In Uncategorized on 05/29/2014 at 16:49

Julia, Maggie and Dotty and their numerous descendants are heirs of Grandpa Dick Reynolds, a primordial rapper, but spelled with a “w”. Dick invented Reynolds Wrap, a trusted ally in my kitchen and those of millions of others. He parked the C Corp stock in a PHC (of course), basis bupkiss (as we say), FMV astronomical, especially after Reynolds Aluminum merged with Alcoa fifteen years ago.

Dick’s son Dave put the PHC stock into family trusts, run by Dave’s daughters Julia, Maggie and Dotty. Julia, Maggie and Dotty, of course, followed Grandpa’s deathbed advice “Never sell nothing never”, until their trusted attorneys were approached by Seidman BDO, well-known accounting firm (full disclosure: they even did work for me thirty years ago, but not the dirty work hereinbelow set forth), with a wonderful deal: move your stock into an LLC, and sell it to our “financial buyers”.

You pay capital gains, and the buyer is stuck with the BICG. They buyer, of course, is anonymous and will borrow the money to pay you, and deal with the BICG.

Sound familiar?

See my blogpost “A Good Day for Taxpayers”, 3/15/11. But here innocence once more saves the innocent transferees of a Bialystok roundy-rounder, in Julia R. Swords Trust, Transferee, Margaret R. Mackell, Dorothy R. Brotherton, and Julia R. Swords, Co-Trustees, et al., 142 T. C. 19, filed 5/29/14.

IRS wants to use Federal law to collapse the sale of the stock into a liquidation of the PHC, distribution of the assets to Julia, Maggie and Dotty as trustees, and then a sale of the assets to the “financial buyer”, thereby rendering the PHC insolvent, and setting up a State law fraudulent transfer set-aside.

Nope, says Judge Marvel, writing for a unanimous Court.

“This Court has previously never explicitly adopted or rejected respondent’s proposed two-step analysis to decide whether a transaction should be recast under the Federal substance over form (or similar) doctrine when analyzing whether a transferee is liable under section 6901. Our approach, however, has been to require that State law allow such a transaction to be recast under a substance over form (or similar) doctrine before doing so.” 142 T. C. 19, at p. 38.

But Tax Court has always acted as if State law rules.
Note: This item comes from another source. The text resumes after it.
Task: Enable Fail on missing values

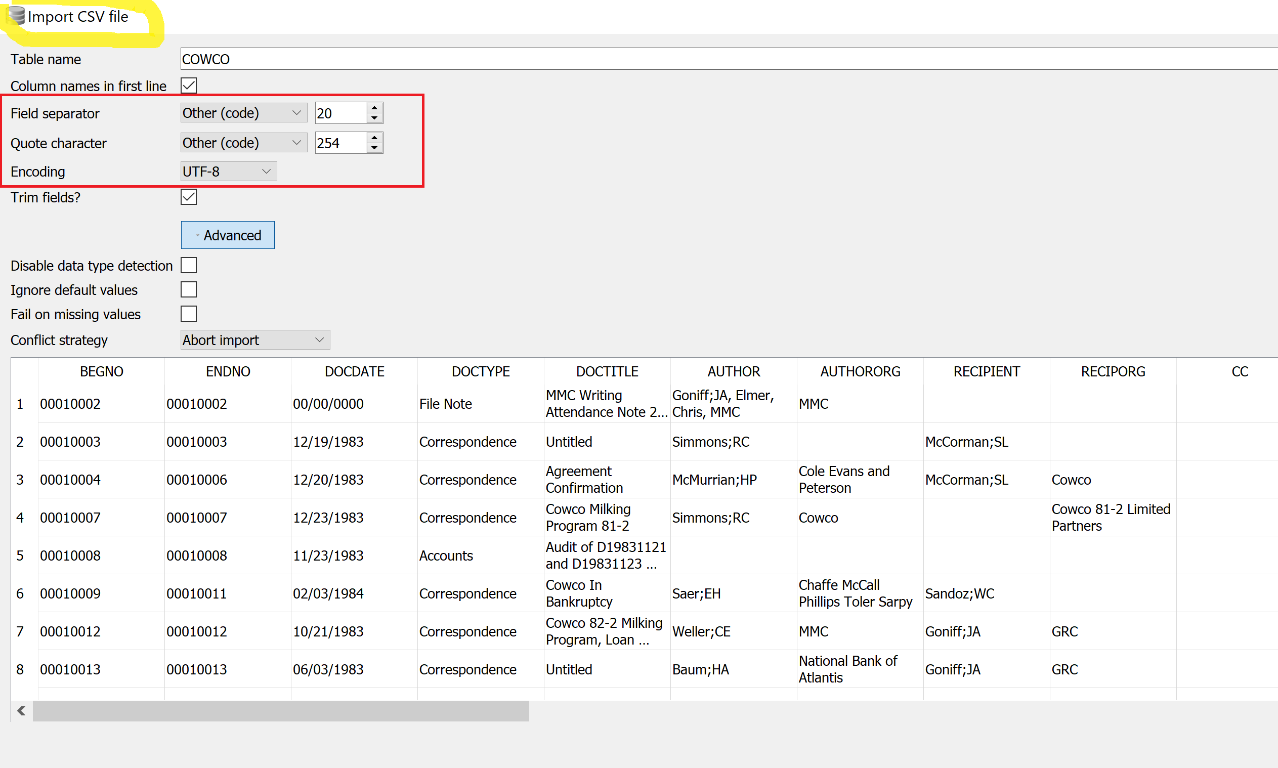Action: tap(189, 314)
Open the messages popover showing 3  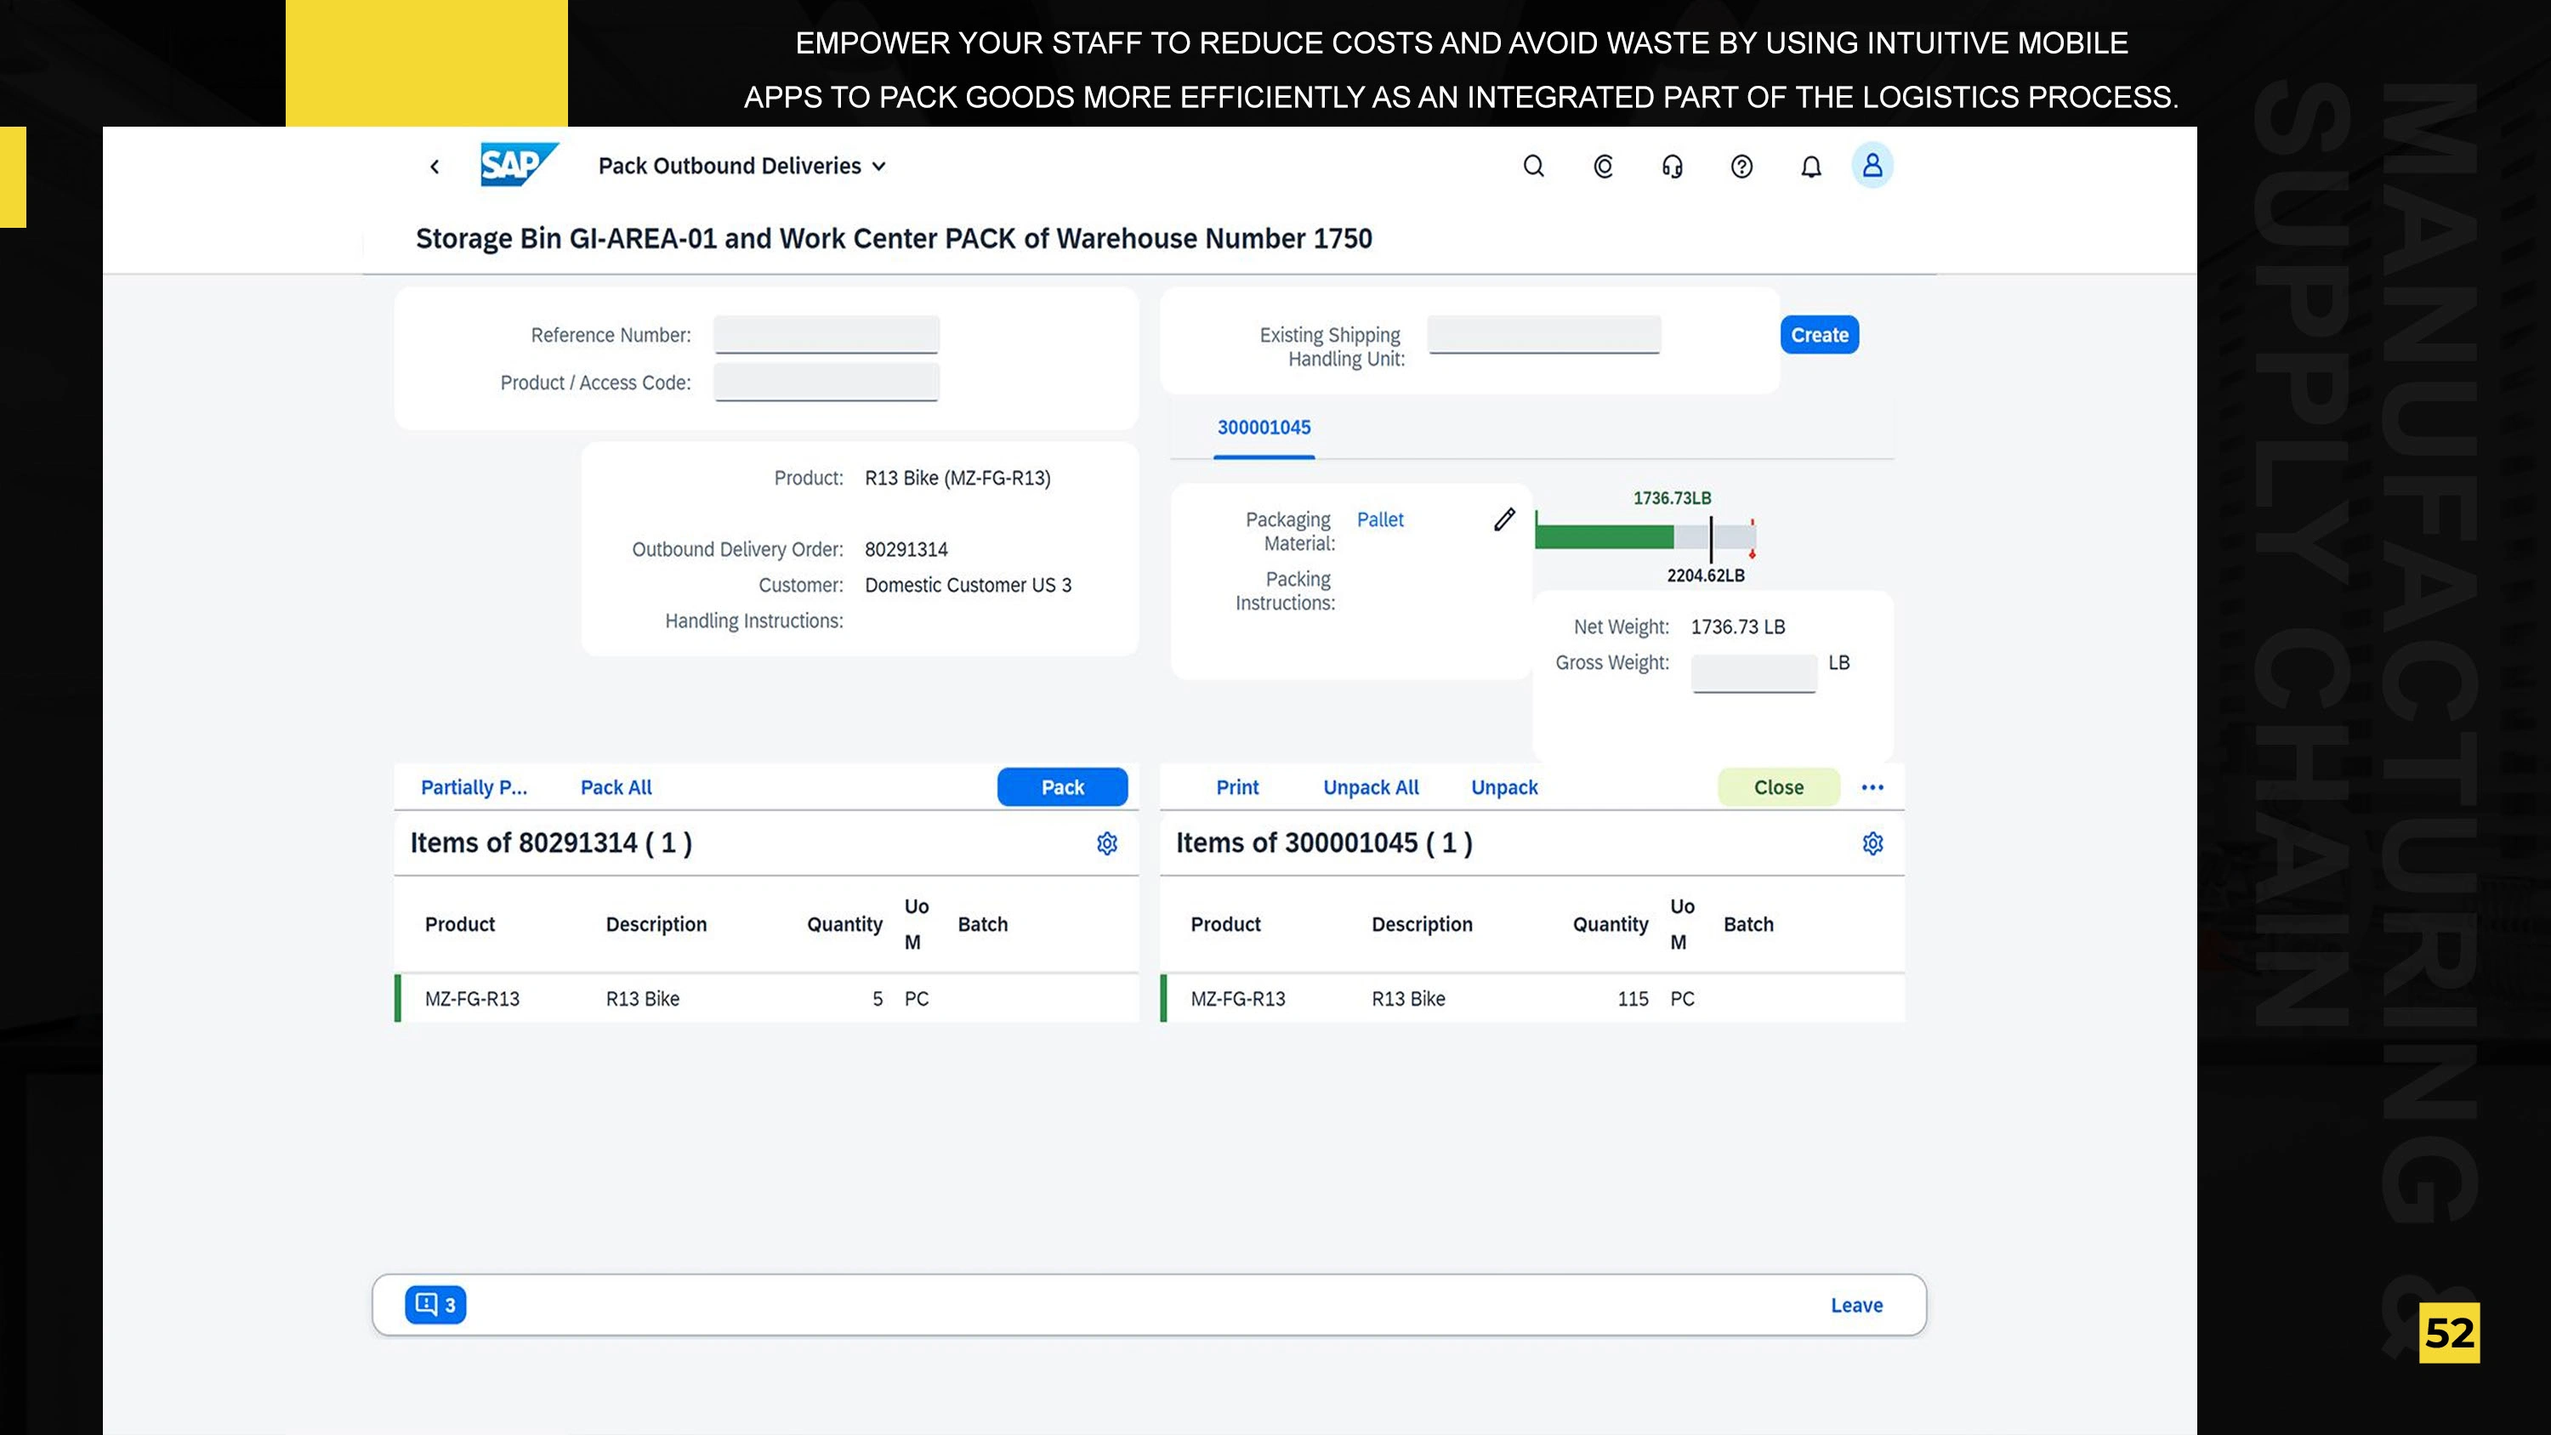[x=436, y=1305]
Federal law decides if someone is a transferee, but State law decides if they should be liable for the unpaid tax. And Tax Court’s not changing now.

State law decides the form-over-substance jump-ball in a Section 6901 transferee liability case. “The Commissioner may collect the transferor’s unpaid tax from the transferee if an independent basis exists under applicable State law or State equity principles for holding the transferee liable for the transferor’s debts. Sec. 6901(a);Commissioner v. Stern, 357 U.S. at 45; Hagaman v. Commissioner, 100 T.C. 180, 183 (1993); Starnes v. Commissioner, T.C. Memo. 2011-63, slip op. at 15. State law determines the elements of liability, and section 6901 provides the remedy or procedure to be employed by the Commissioner as the means of enforcing that liability. Ginsberg v. Commissioner, 305 F.2d 664, 667 (2d Cir. 1962), aff’g 35 T.C. 1148 (1961); Starnes v. Commissioner, T.C. Memo. 2011-63, slip op. at 15. The applicable State law is the law of the State where the transfer occurred. See Commissioner v. Stern, 357 U.S. at 45; Starnes v. Commissioner, 680 F.3d at 426.” 142 T. C. 19, at p. 31.

There are three legs to the Section 6901 stool: transferor must owe unpaid tax, transferee must be a transferee as defined in Section 6901 (briefly one who got the boodle from the deadbeat taxpayer), and there must be independent State law or State equity basis for holding the transferee liable.

Judge Marvel chronicles all the losses IRS took trying to nail transferees in the roundy-rounders of Mid-Coast Financial and its imitators. And this is another one.

So no Federal form-over-substance here. State law doesn’t help, first because the only State (here the Commonwealth of Virginia) law has to do with a broker’s commission, and second because Virginia has its own fraudulent conveyance statute (doesn’t have the Uniform).

And Julia, Maggie and Dotty relied on their attorneys and accountants, as they had been doing for years, didn’t have a clue about the post-closing shenanigans of the “financial buyer” (of whose identity they were unaware pre-closing), and testified credibly on the trial as to their utter good faith.

Note that this may save Billyhawk and the hawklings when they go to trial. See my blogpost “Game Ends In No Score”, 5/30/12. There, Judge Wells wouldn’t buy Mrs Billyhawk’s affidavit and the hawklings’ paper averments that they knew nothing of Mid-Coast Financial and their skullduggery. But the trial may save them.

So the rappers’ tale has a happy ending–for the wrappers.